The Malaysian football fan will first encounter football in his or her formative years as they watch Dad screaming at the guy on TV who’s running away with a ball being chased by 20 other guys. Soon, the Malaysian adolescent begins to develop a fascination for the strange spectacle and asks the father about it.
Boy : Dad, what’s football?
Dad : It’s a game, son.
Boy : Like hide and seek?
Dad : No, boy. Like life and death.
Once the seeds of football have been planted in the minds of impressionable young tykes, comes the crucial point in their lives; picking a team. This step is one that must be seriously thought over for the ramifications can be catastrophic. A Malaysian person must pick a team that will foreseeably be successful well into their adult life. If they pick a team that is a dud, they risk going through life being scorned by fans of better teams and watching their team languishing in mediocrity. Of course they have the option of switching allegiances to other teams, but this is tantamount to sin. This is why some people are called “Judas”.

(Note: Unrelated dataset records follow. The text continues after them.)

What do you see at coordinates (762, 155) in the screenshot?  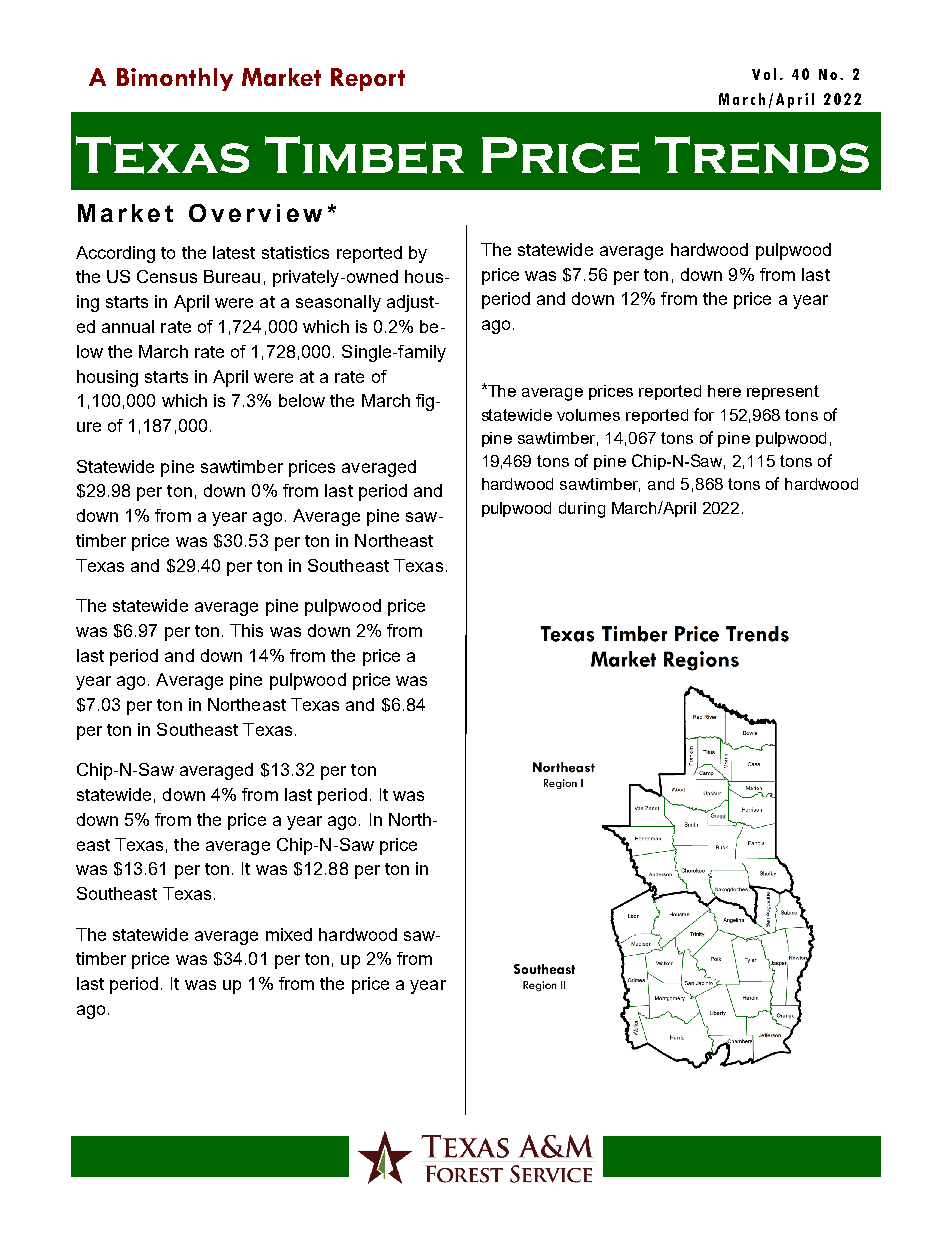 I see `Trends` at bounding box center [762, 155].
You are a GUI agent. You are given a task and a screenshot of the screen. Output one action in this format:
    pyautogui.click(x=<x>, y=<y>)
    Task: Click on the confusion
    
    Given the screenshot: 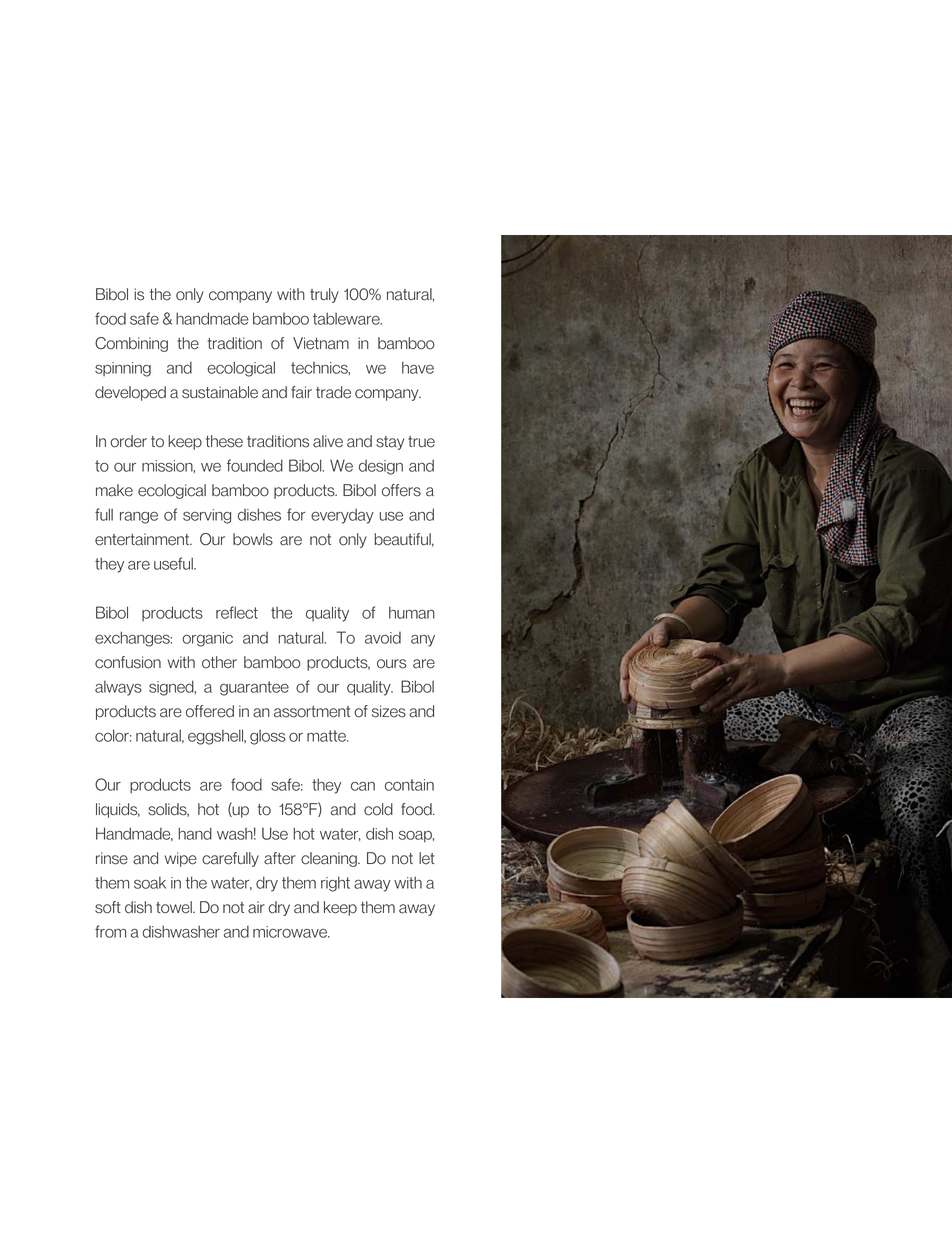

Unfortunately, some Malaysian people had the choice of team made by their parent a long time ago and they might be supporting a mid-table or God forbid- non league team. But this can be used to their advantage as they can accuse other Malaysian people of being “Gloryhunters” or fair-weather fans. Gloryhunters will never admit that they are supporting a team just because they’re successful. You should never insinuate this for it could lead to them either ostracizing you or giving you a long lecture on their history as a fan of the club. Both outcomes are equally unpleasant.

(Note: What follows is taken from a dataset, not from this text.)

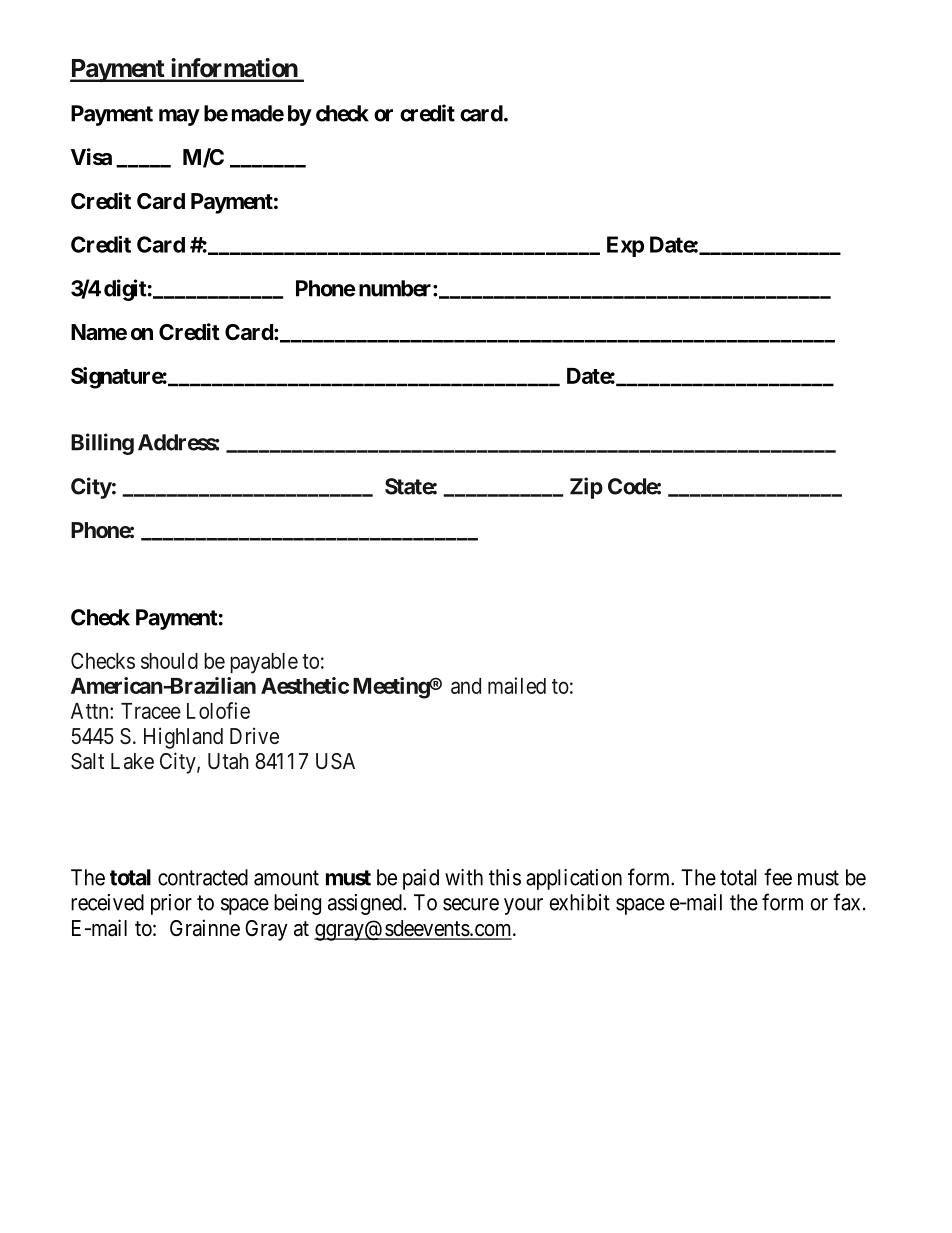  What do you see at coordinates (586, 488) in the document?
I see `Zip` at bounding box center [586, 488].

A typical Saturday night for most football fans involves a crowded pub or mamak stall (future post), effusive fans and a large TV screen. Expect to hear many insults thrown at the referee or the fancy player who has a penchant for theatrics. Some fans may get violent, but you shouldn’t worry. It’s just their way of expressing themselves, like how cavemen used to bang their chests and yell a lot. Once the game is over, you might see some crestfallen fans who weep in disappointment at their vicarious dreams being shattered. This means they have to get back to the harsh realities of real life. This is something they do not want. But if their team should win, this would make their existence seem meaningful as they are part of something some group of people did in some land far away.
But the match does not end there. Malaysian people also feel the need to analyse, complain or gloat about the events post-match. For some, this is more important than the match itself as they get to imagine that they are sports commentators on a TV programme. A sports commentator position is one that Malaysians dream of as no other job pays you five figures to wax lyrical about 22 men fighting over a leather sphere. If you’re feeling particularly masochistic, you should ask a Malaysian person to explain to you how football leagues are secretly controlled by bookies and organized crime. Of course, Malaysian people also feel the need to supplement this passion for football with Futsal games. Futsal is essentially football but in a smaller court with less people that allows amateur players to feel like they are professionals.

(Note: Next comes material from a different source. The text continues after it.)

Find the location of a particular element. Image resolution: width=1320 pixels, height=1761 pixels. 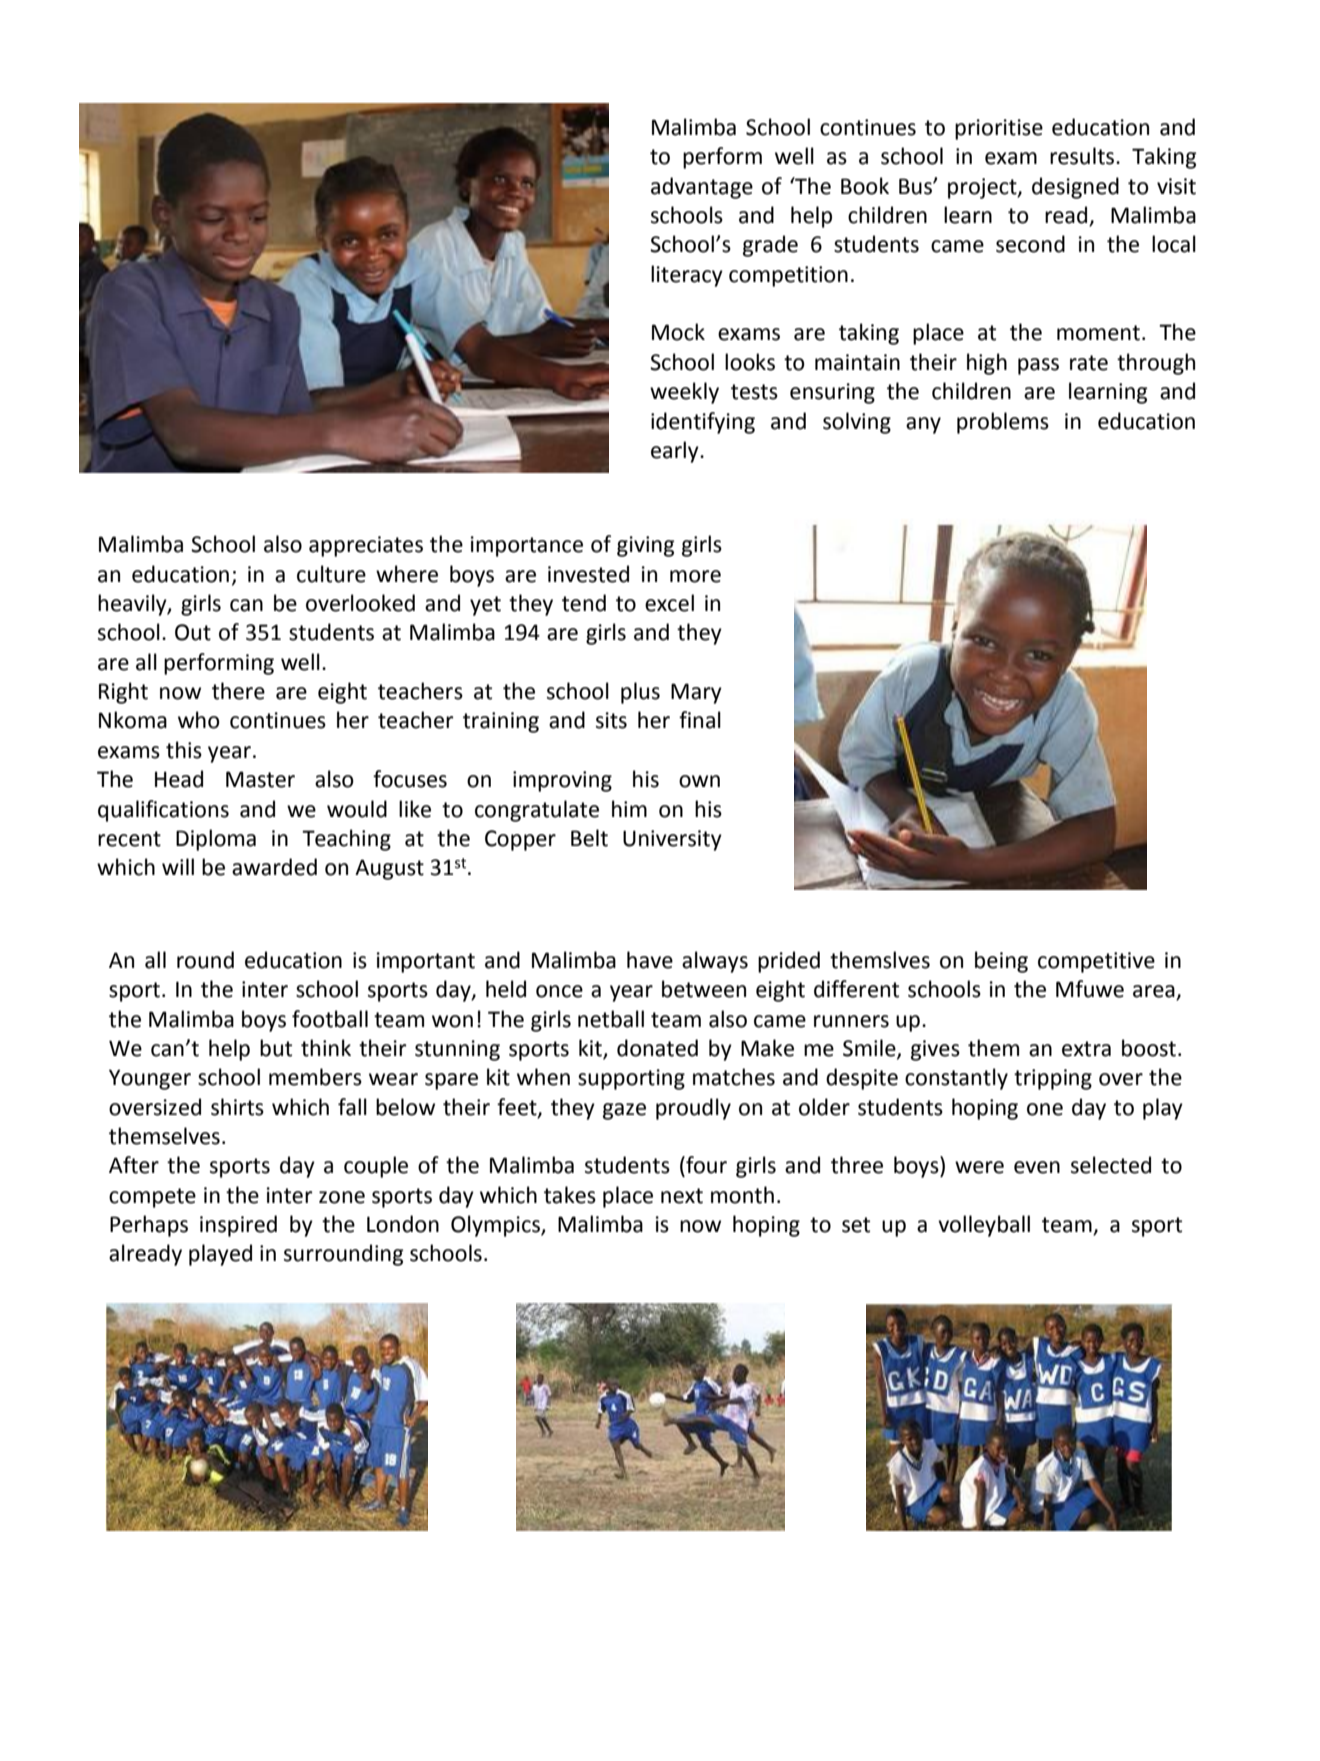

The end of a football season triggers withdrawal symptoms in Malaysian people as they start to resemble an extra from a George A. Romero film. This can be a frightening sight for someone unaccustomed to it. It is necessary that you relate to their pain. However, once football season begins again, they’ll be back to themselves. Expect to hear the phrase “Now life has meaning again.”
Note: There are Malaysian people who wear football jerseys in non-football situations. This kind of Malaysian person must be handled carefully.